__DOCUMENT EXCERPT__.
[llvm-dev] LLVM as a back end for HHVM

Brett Simmers via llvm-dev llvm-dev at lists.llvm.org
Fri Sep 4 11:36:57 PDT 2015


On 9/4/15 1:12 AM, Sanjoy Das via llvm-dev wrote:
> Specifically on "Location records" --
>
> Is it legal for the optimizer to drop the `!locrec` metadata that you
> attach to instructions?  The general convention in LLVM is that
> dropping metadata should not affect correctness, and if the location
> record information is not best-effort or optional then metadata is
> perhaps not the best way to represent it.

Unfortunately not - all of our uses of locrecs are required for correctness.

__PROVIDED DATA__.
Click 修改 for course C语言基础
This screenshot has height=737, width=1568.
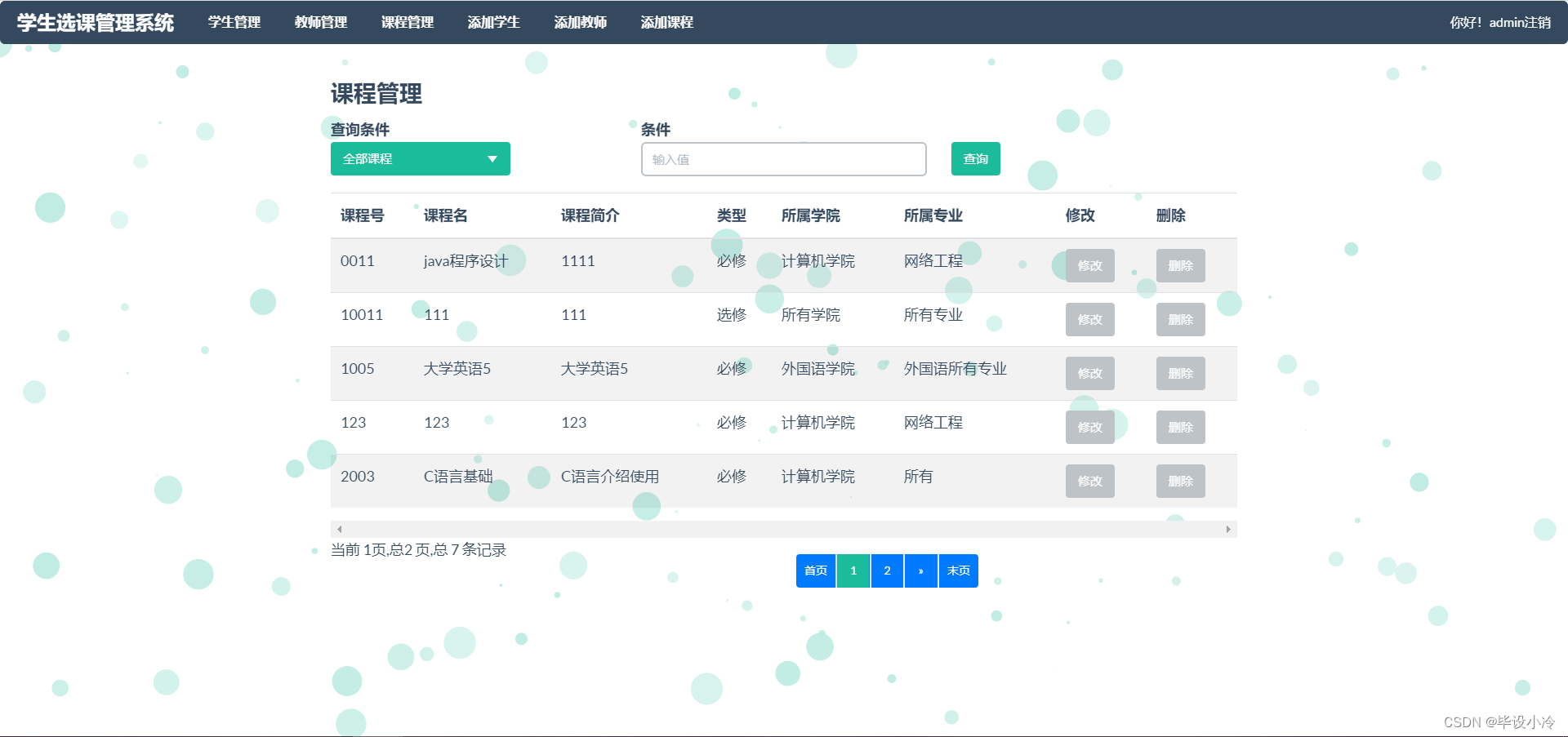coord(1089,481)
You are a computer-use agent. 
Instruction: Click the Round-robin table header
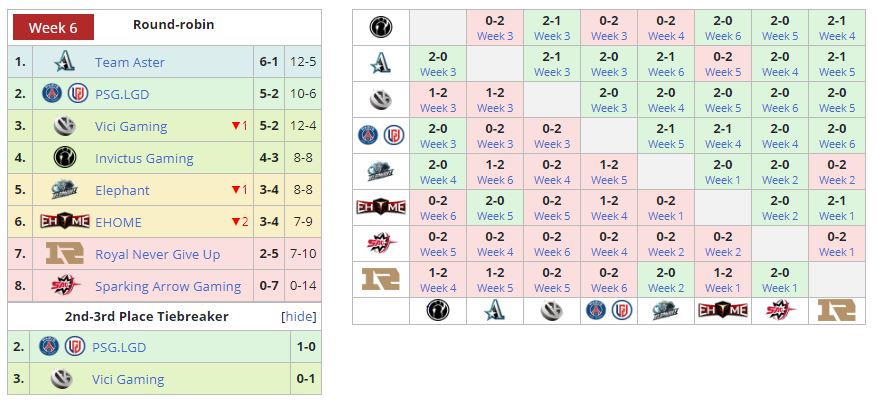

__COMPLETE THE FOLLOWING__.
• 1. Extract from the mailing list post the passage that begins at the words "[llvm-dev] LLVM as" and stops after "to represent it.".
• 2. Rewrite the lines of the entries with "Click" swapped for "Select" and everything else kept the same, omitting the pictures.
The entries have no connection to the mailing list post.

__RESULTS IN ORDER__.
• 1.
[llvm-dev] LLVM as a back end for HHVM

Brett Simmers via llvm-dev llvm-dev at lists.llvm.org
Fri Sep 4 11:36:57 PDT 2015


On 9/4/15 1:12 AM, Sanjoy Das via llvm-dev wrote:
> Specifically on "Location records" --
>
> Is it legal for the optimizer to drop the `!locrec` metadata that you
> attach to instructions?  The general convention in LLVM is that
> dropping metadata should not affect correctness, and if the location
> record information is not best-effort or optional then metadata is
> perhaps not the best way to represent it.

• 2.
Select 修改 for course C语言基础
This screenshot has height=737, width=1568.
coord(1089,481)
You are a computer-use agent. 
Instruction: Select the Round-robin table header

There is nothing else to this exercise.